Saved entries

________

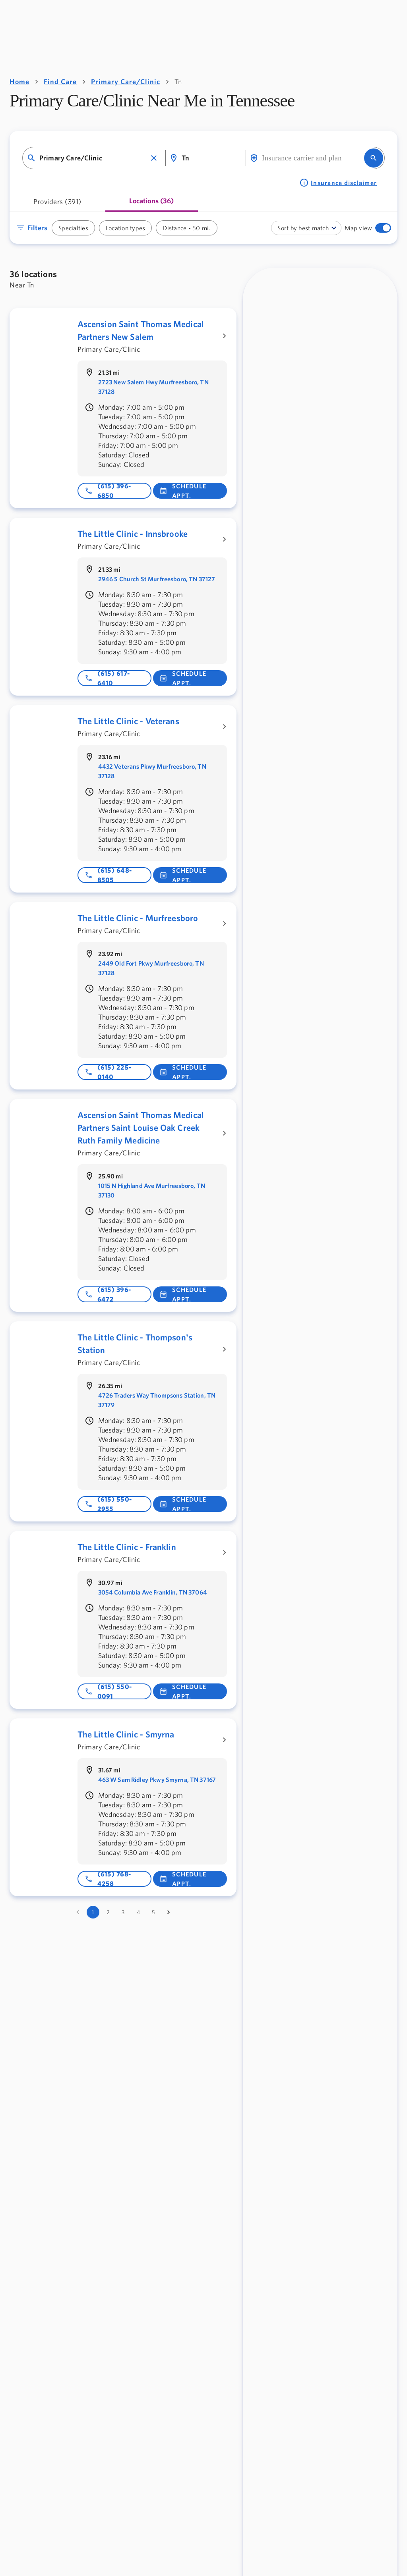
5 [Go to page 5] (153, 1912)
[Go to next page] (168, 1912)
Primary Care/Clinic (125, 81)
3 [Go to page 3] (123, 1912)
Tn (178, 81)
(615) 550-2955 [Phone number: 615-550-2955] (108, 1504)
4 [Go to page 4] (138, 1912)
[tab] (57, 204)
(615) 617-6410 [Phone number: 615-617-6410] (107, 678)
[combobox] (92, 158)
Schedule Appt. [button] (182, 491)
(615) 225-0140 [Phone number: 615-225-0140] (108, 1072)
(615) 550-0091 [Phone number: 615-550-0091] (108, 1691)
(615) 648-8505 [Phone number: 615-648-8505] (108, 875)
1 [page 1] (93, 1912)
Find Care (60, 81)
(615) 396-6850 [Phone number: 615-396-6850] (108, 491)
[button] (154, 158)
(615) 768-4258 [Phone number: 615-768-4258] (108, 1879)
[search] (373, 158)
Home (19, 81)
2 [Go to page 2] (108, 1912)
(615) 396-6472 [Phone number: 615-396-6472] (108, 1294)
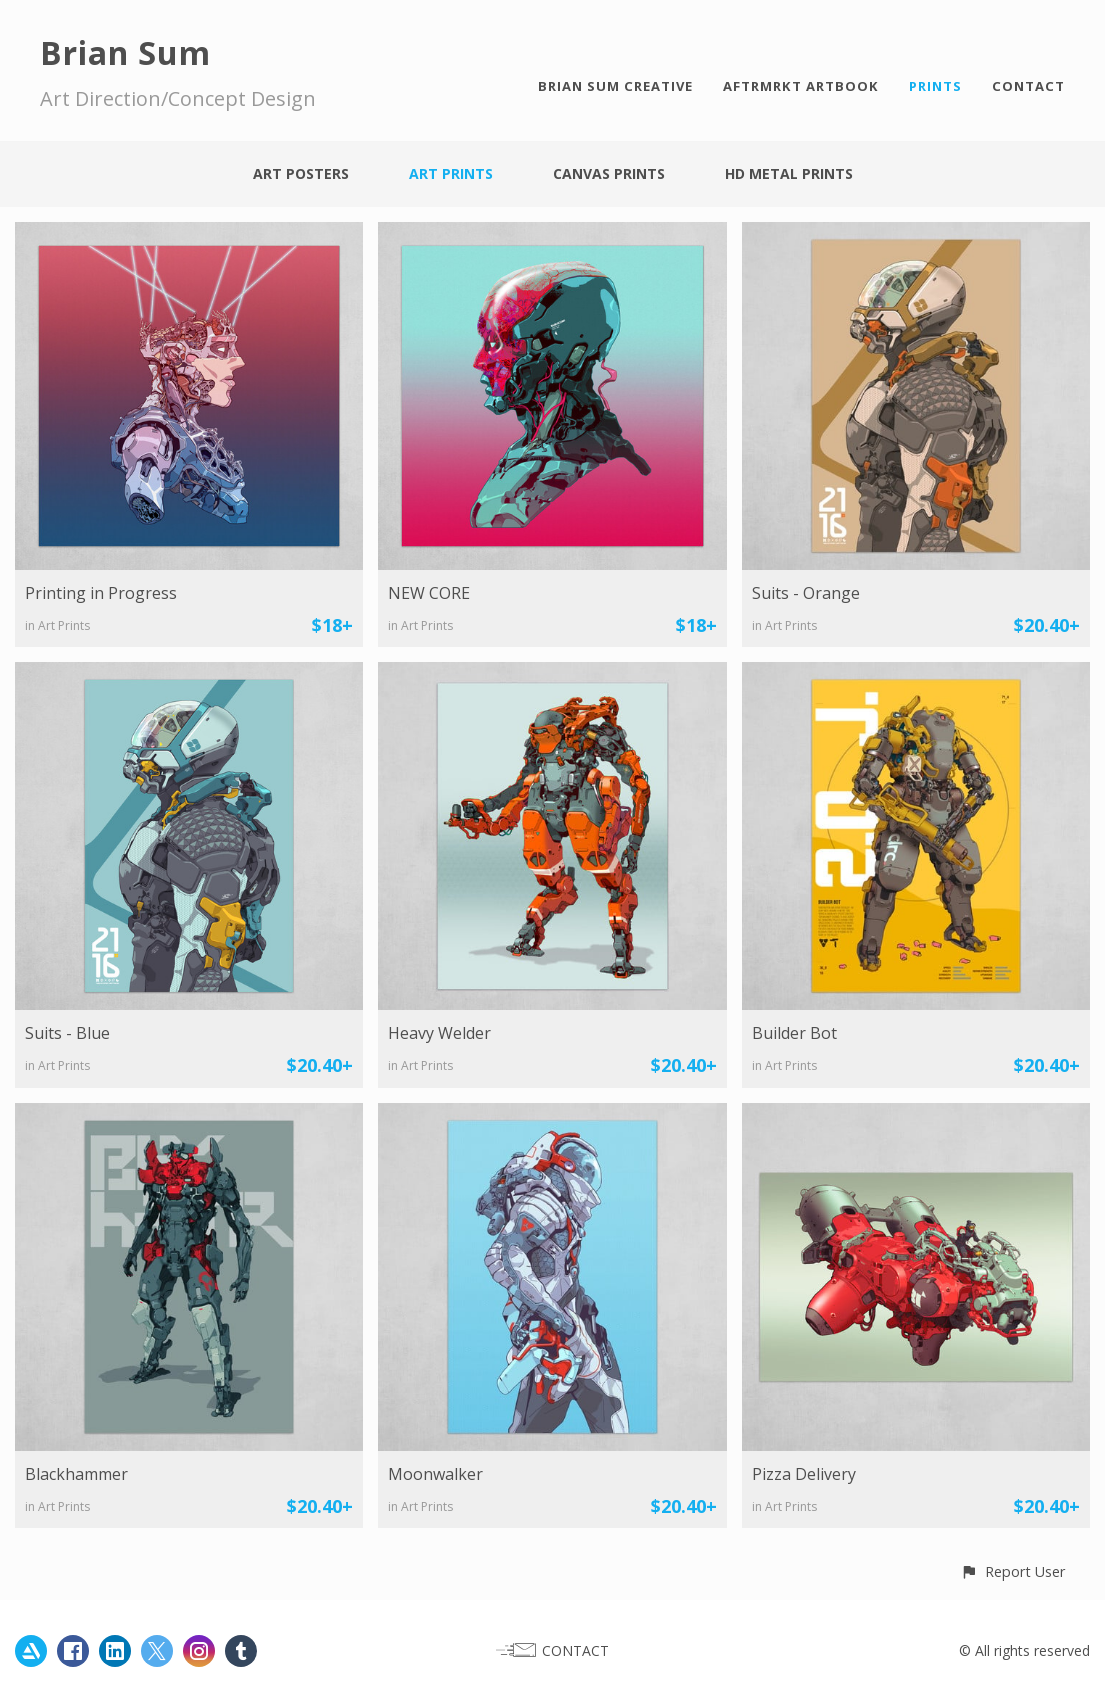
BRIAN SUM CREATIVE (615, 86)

________

→ **EXERCISE DESCRIPTION**
Reproduce every line of the material above word for word, leaving out the pictures.

→ **SOLUTION BELOW**
5 [Go to page 5] (153, 1912)
[Go to next page] (168, 1912)
Primary Care/Clinic (125, 81)
3 [Go to page 3] (123, 1912)
Tn (178, 81)
(615) 550-2955 [Phone number: 615-550-2955] (108, 1504)
4 [Go to page 4] (138, 1912)
[tab] (57, 204)
(615) 617-6410 [Phone number: 615-617-6410] (107, 678)
[combobox] (92, 158)
Schedule Appt. [button] (182, 491)
(615) 225-0140 [Phone number: 615-225-0140] (108, 1072)
(615) 550-0091 [Phone number: 615-550-0091] (108, 1691)
(615) 648-8505 [Phone number: 615-648-8505] (108, 875)
1 [page 1] (93, 1912)
Find Care (60, 81)
(615) 396-6850 [Phone number: 615-396-6850] (108, 491)
[button] (154, 158)
(615) 768-4258 [Phone number: 615-768-4258] (108, 1879)
[search] (373, 158)
Home (19, 81)
2 [Go to page 2] (108, 1912)
(615) 396-6472 [Phone number: 615-396-6472] (108, 1294)
BRIAN SUM CREATIVE (615, 86)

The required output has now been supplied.